- **GOAL OF THE EXERCISE**
The lines from the beginning of the records below through the one holding "マッサージ/ボディケア (144, 920)" are to be copied exactly; leave the pictures out.

Stored items
------------------------

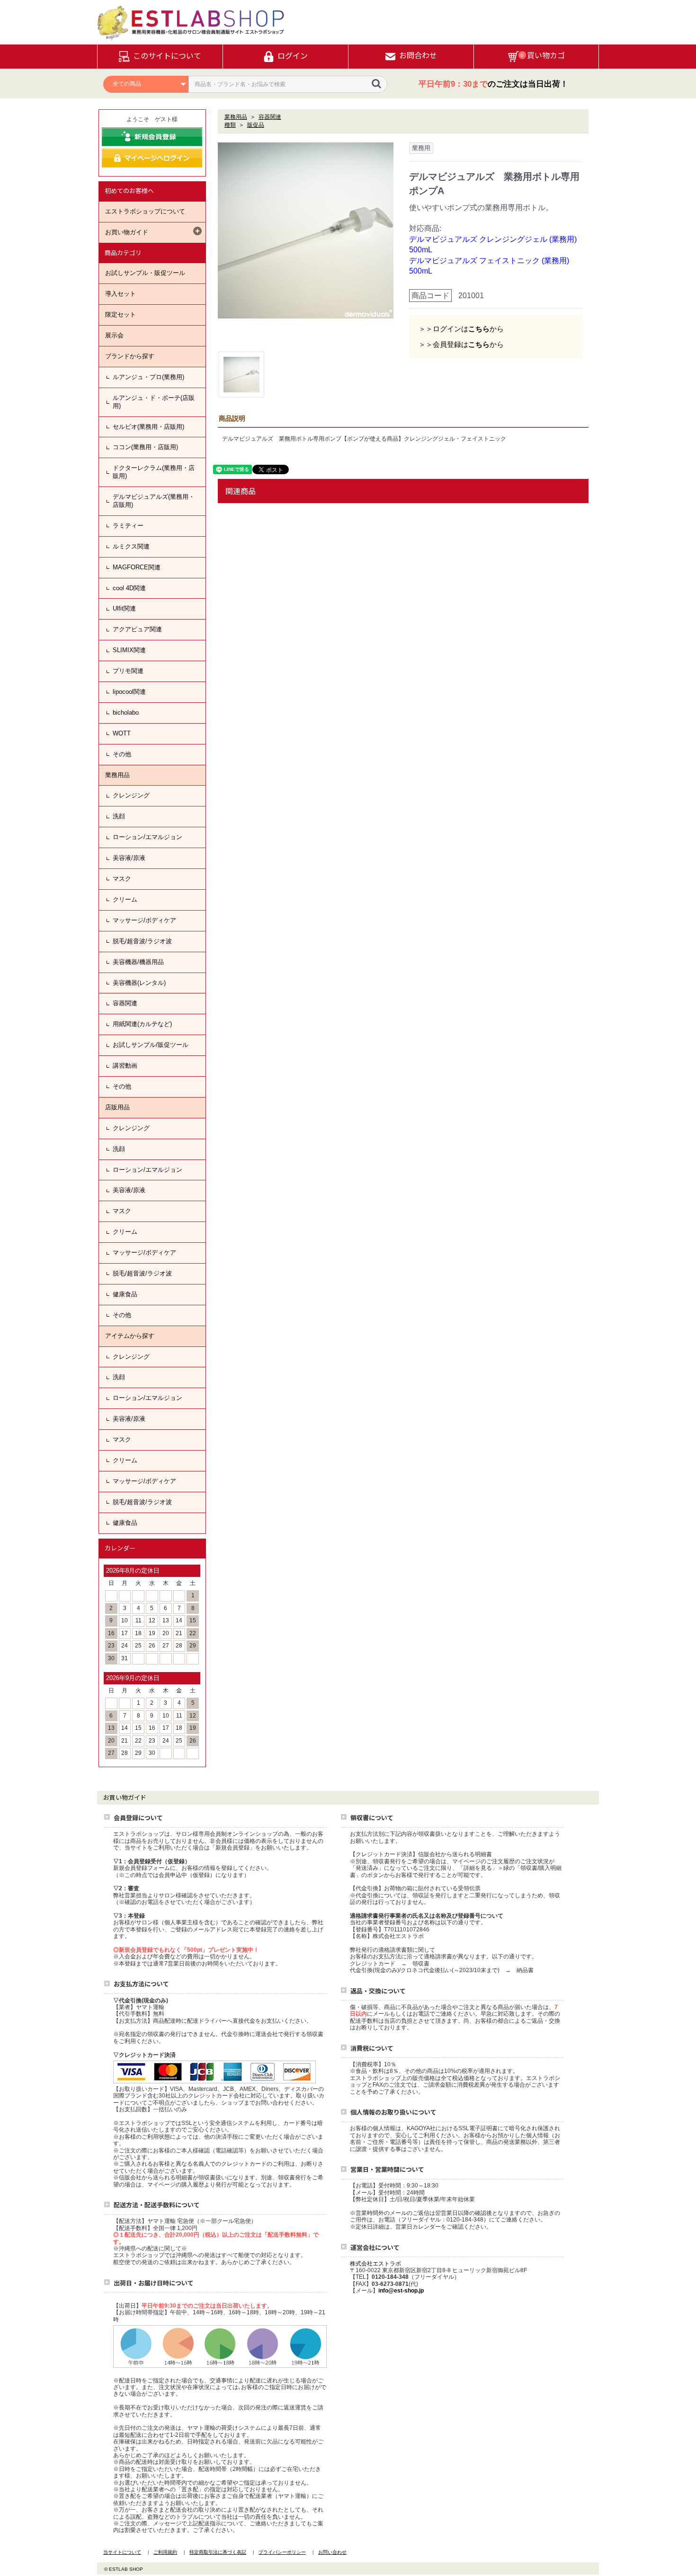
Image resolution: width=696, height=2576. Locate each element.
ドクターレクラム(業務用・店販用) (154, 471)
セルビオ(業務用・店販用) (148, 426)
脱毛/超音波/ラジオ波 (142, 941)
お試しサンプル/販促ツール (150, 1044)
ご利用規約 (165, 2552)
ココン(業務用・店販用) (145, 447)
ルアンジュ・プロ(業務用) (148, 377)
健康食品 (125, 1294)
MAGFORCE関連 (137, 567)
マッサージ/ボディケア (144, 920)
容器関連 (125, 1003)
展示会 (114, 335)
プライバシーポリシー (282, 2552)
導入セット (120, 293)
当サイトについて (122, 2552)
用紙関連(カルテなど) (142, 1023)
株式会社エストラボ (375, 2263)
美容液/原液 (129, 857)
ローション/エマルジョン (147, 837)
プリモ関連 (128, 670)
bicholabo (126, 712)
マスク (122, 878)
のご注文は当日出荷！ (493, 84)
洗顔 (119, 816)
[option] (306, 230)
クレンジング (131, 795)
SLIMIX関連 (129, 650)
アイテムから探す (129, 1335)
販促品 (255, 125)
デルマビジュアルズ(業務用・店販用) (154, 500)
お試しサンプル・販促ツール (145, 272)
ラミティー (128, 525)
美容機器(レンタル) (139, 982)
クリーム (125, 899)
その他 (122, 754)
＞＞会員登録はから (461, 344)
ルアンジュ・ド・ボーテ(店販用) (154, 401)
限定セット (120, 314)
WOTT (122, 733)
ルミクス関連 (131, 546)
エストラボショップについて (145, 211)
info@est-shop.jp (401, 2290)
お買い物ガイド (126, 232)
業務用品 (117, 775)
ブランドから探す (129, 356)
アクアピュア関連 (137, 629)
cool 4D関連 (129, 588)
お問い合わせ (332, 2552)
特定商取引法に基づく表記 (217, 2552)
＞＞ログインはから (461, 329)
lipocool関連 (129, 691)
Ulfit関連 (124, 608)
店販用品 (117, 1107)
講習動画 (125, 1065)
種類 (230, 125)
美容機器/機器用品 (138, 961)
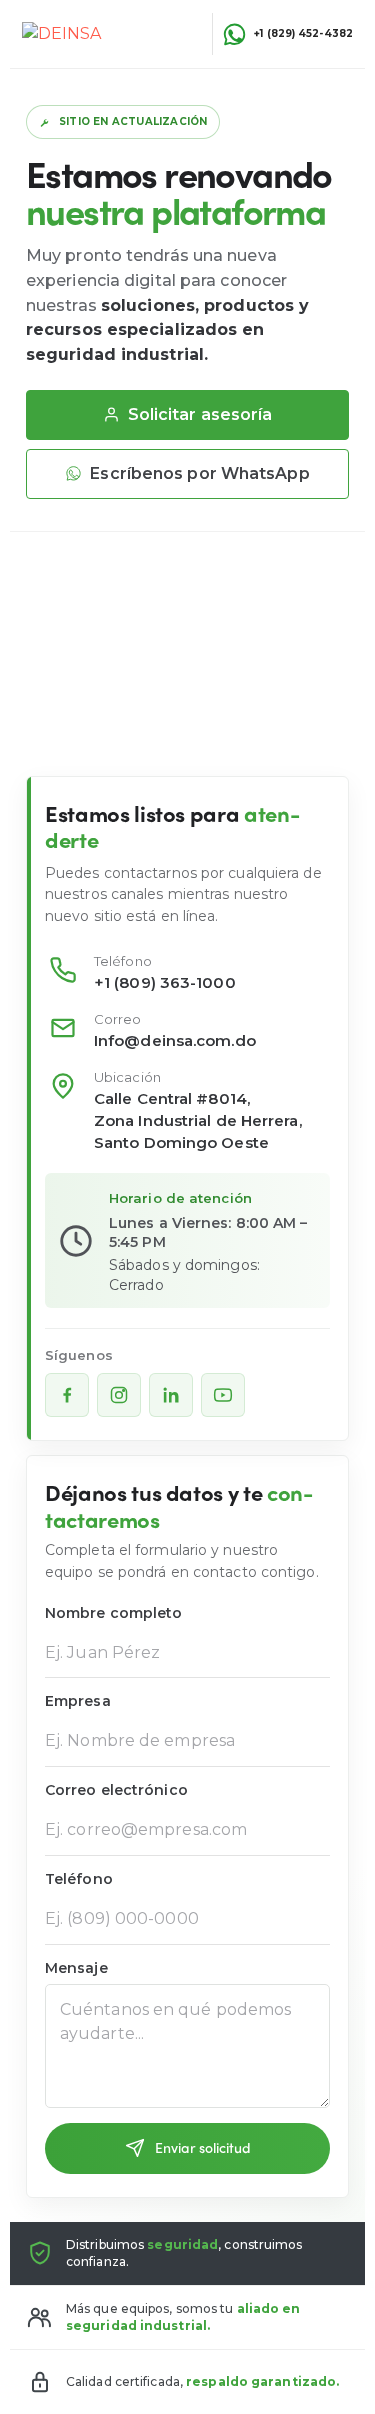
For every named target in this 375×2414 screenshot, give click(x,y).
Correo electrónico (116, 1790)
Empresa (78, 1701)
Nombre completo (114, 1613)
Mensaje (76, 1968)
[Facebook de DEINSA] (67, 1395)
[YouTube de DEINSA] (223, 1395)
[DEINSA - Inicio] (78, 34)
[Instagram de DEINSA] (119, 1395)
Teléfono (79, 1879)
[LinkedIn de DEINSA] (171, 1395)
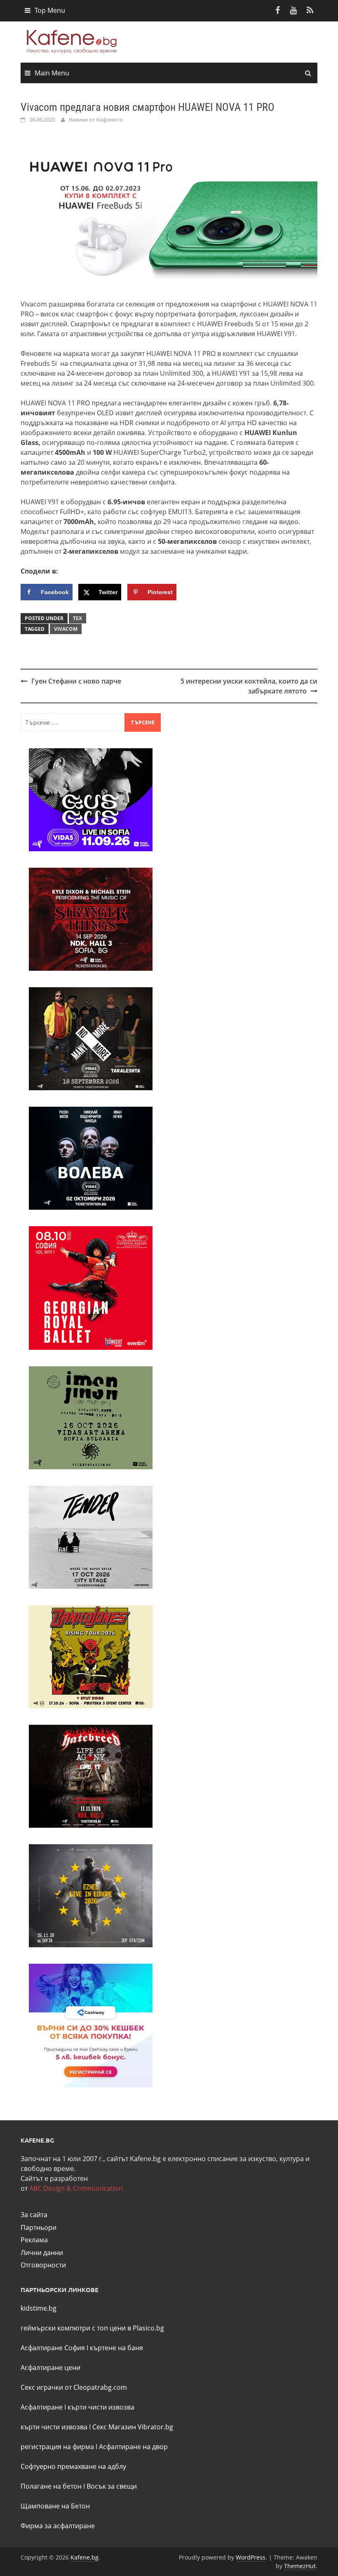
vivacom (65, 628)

------------------------

- **FINISHED TASK**
Image resolution: width=696, height=2576. Locate each element.
ドクターレクラム(業務用・店販用) (154, 471)
セルビオ(業務用・店販用) (148, 426)
脱毛/超音波/ラジオ波 (142, 941)
お試しサンプル/販促ツール (150, 1044)
ご利用規約 (165, 2552)
ココン(業務用・店販用) (145, 447)
ルアンジュ・プロ(業務用) (148, 377)
健康食品 (125, 1294)
MAGFORCE関連 (137, 567)
マッサージ/ボディケア (144, 920)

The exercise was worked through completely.